→ **SELECTED EXTRACT**
──────

In general, I think that it's moving in the right direction. I'm impressed at the machinery under the hood and excited to get the API sorted a bit. Most of my comments are around clarity and UX for the CLI (I think we should do something similar for the Python API as well).

Cheers 😄 Yeh obviously it's still at a relatively early stage, with the CLI (currently) aimed at showcasing the full functionality, rather than necessarily being 'user-friendly'. These comments will start helping to achieve that.

What's the difference between stage-nb and stage-nbs? It seems like these should be doing the same thing, but one of them allows asset paths and the other doesn't? Is there a way that we could allow for a single stage command that could handle both a single- and multi-notebook case?

As you say, stage-nbs is the basic use case, whereby your notebooks don't rely on any assets and so you can just bulk list a number of them. Note this command does allow you to specify a single notebook, so would be the general 'goto' for both.

──────

→ **WHAT IS ASKED**
1. Can you write out the review thread about the notebook staging CLI above, word for word, from "What's the difference" up to and including "and multi-notebook case?"?
2. Could you pick up the review thread about the notebook staging CLI after its last sentence and carry it on?

→ **DATA SHOWN**
──────

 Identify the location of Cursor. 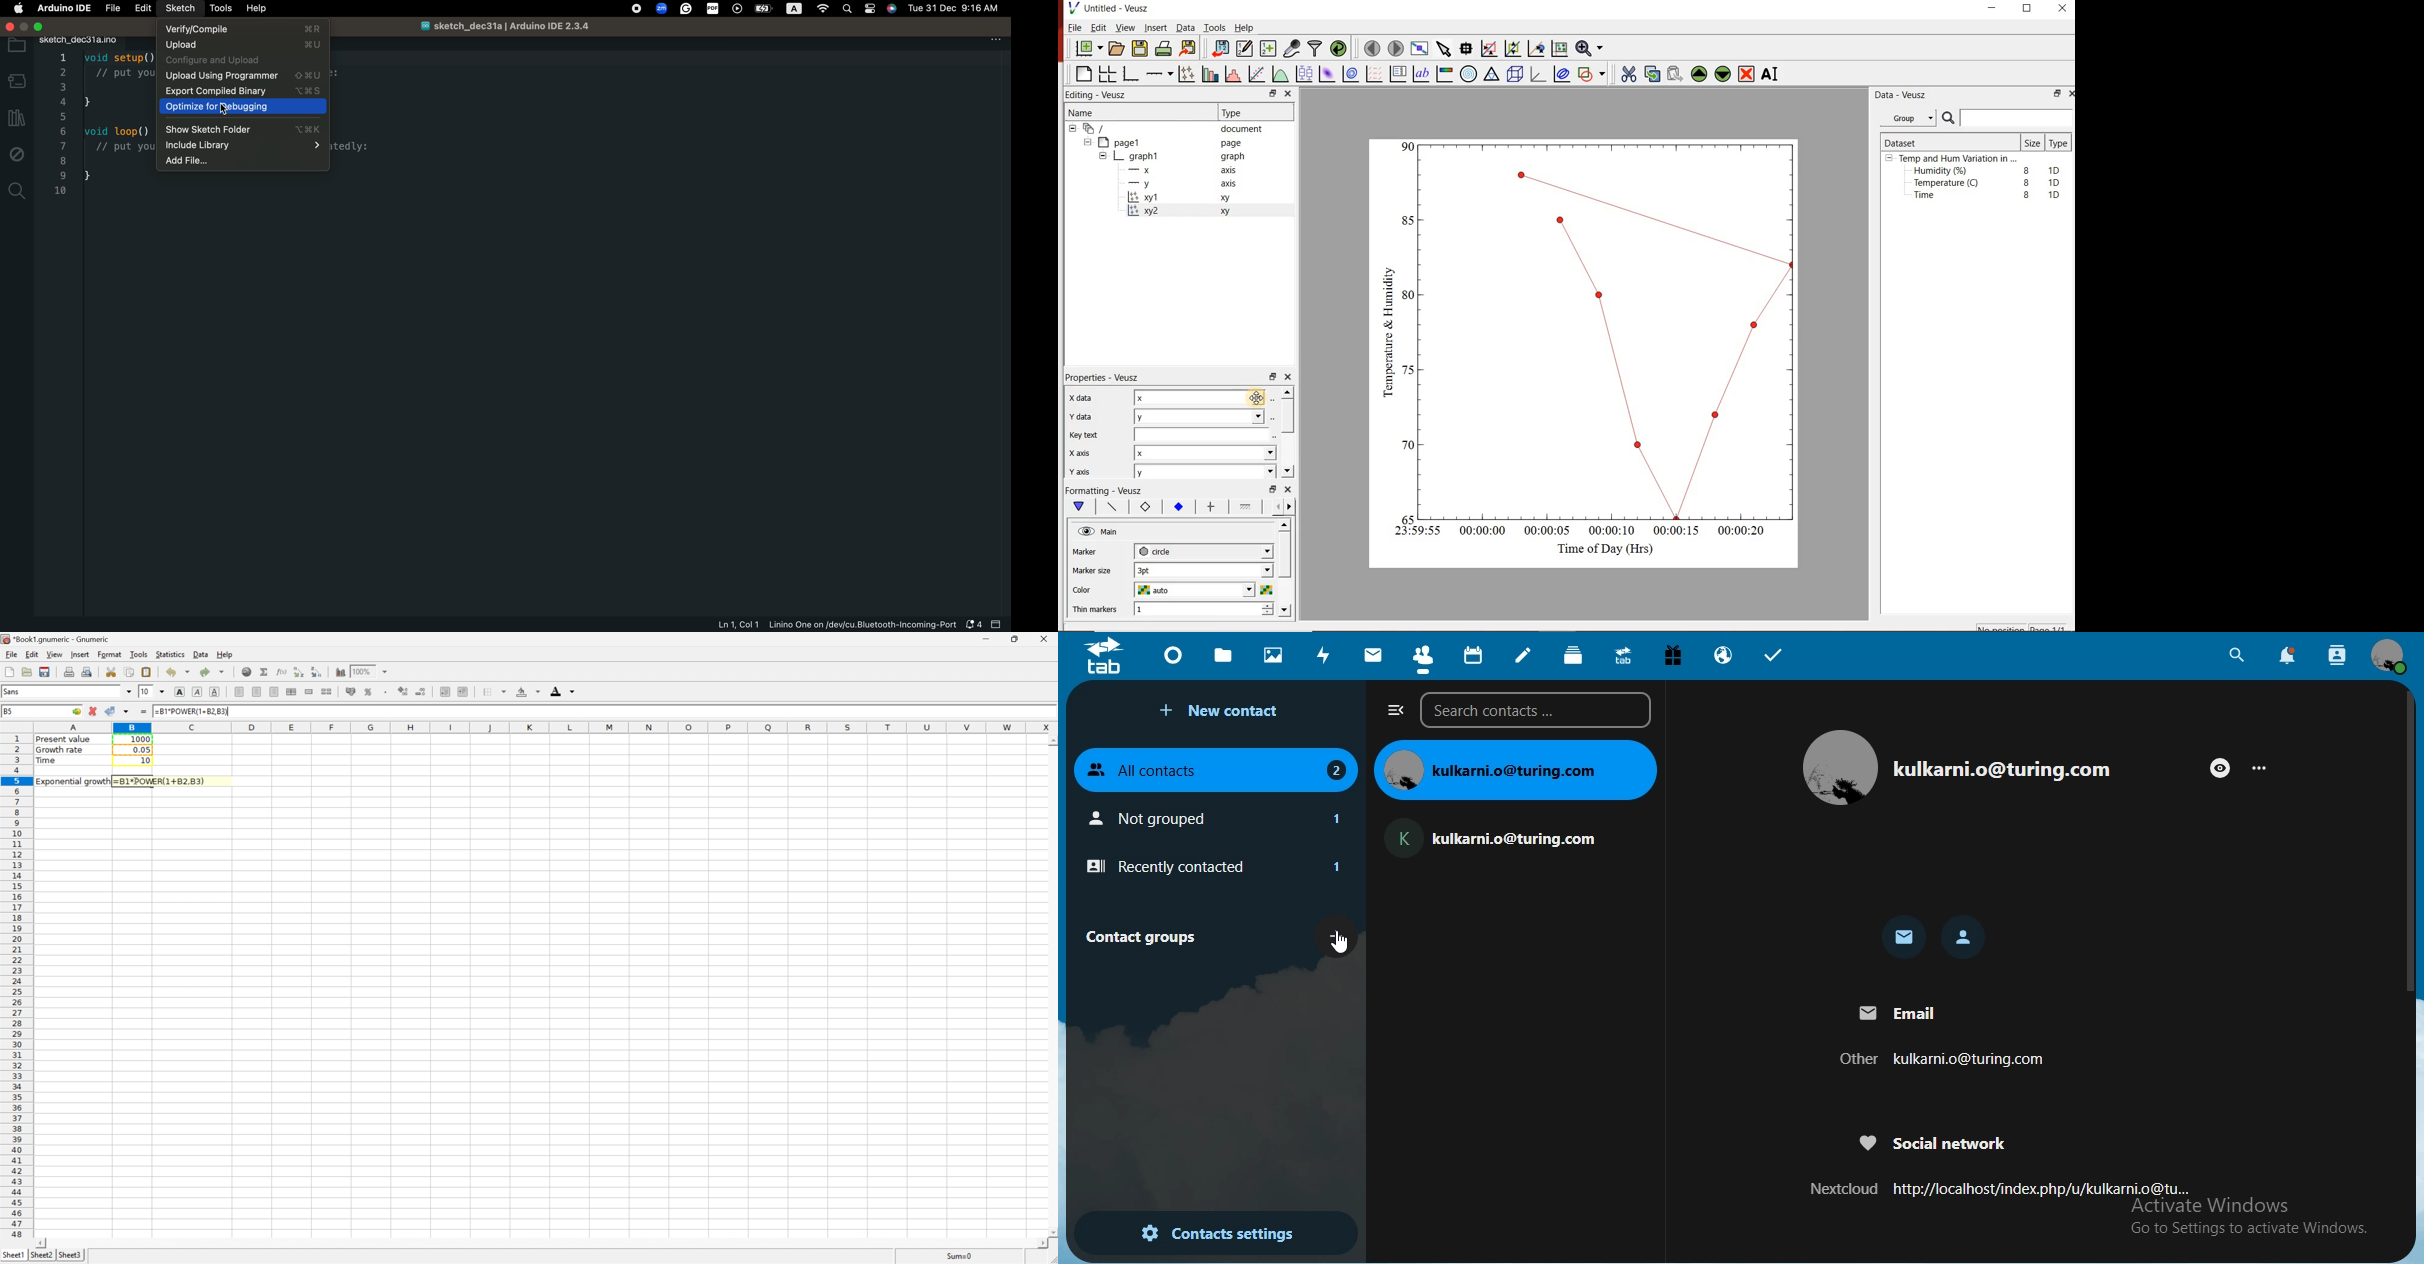
(1242, 396).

──────

→ **TASK RESULTS**
1.
What's the difference between stage-nb and stage-nbs? It seems like these should be doing the same thing, but one of them allows asset paths and the other doesn't? Is there a way that we could allow for a single stage command that could handle both a single- and multi-notebook case?

2.
In that case we should call the verb something different. I was confused that stage-nb takes as a first argument a list of paths to assets, while stage-nbs takes paths to notebooks.

Then stage-nb came later; thinking about how to also include specific assets for each notebook.
It should probably be named differently, like stage-with-assets but less verbose.

I also agree there is currently a cognitive dissonance on their CLI use. This is because it'll taking some 'CLI wizardry` to get it to work the same, which I haven't got round to coding yet; i.e. it would be better to have:

$ jcache stage-nb --assets asset1 asset2 PATH/TO/NB.ipynb

But you need to get --assets to not be 'greedy' and consume the last argument as well. This is a semi-standard pattern for that (with --- as a delimiter).

$ jcache stage-nb --assets asset1 asset2 --- PATH/TO/NB.ipynb

For the API, I've made specifying assets very general, so you specify each one individually. But for practical use cases, and for a more automated approach, you probably want a simpler heuristic, e.g. that all assets (if any) are in a folder, with the same name as the notebook, and are read automatically. Do you think this makes sense?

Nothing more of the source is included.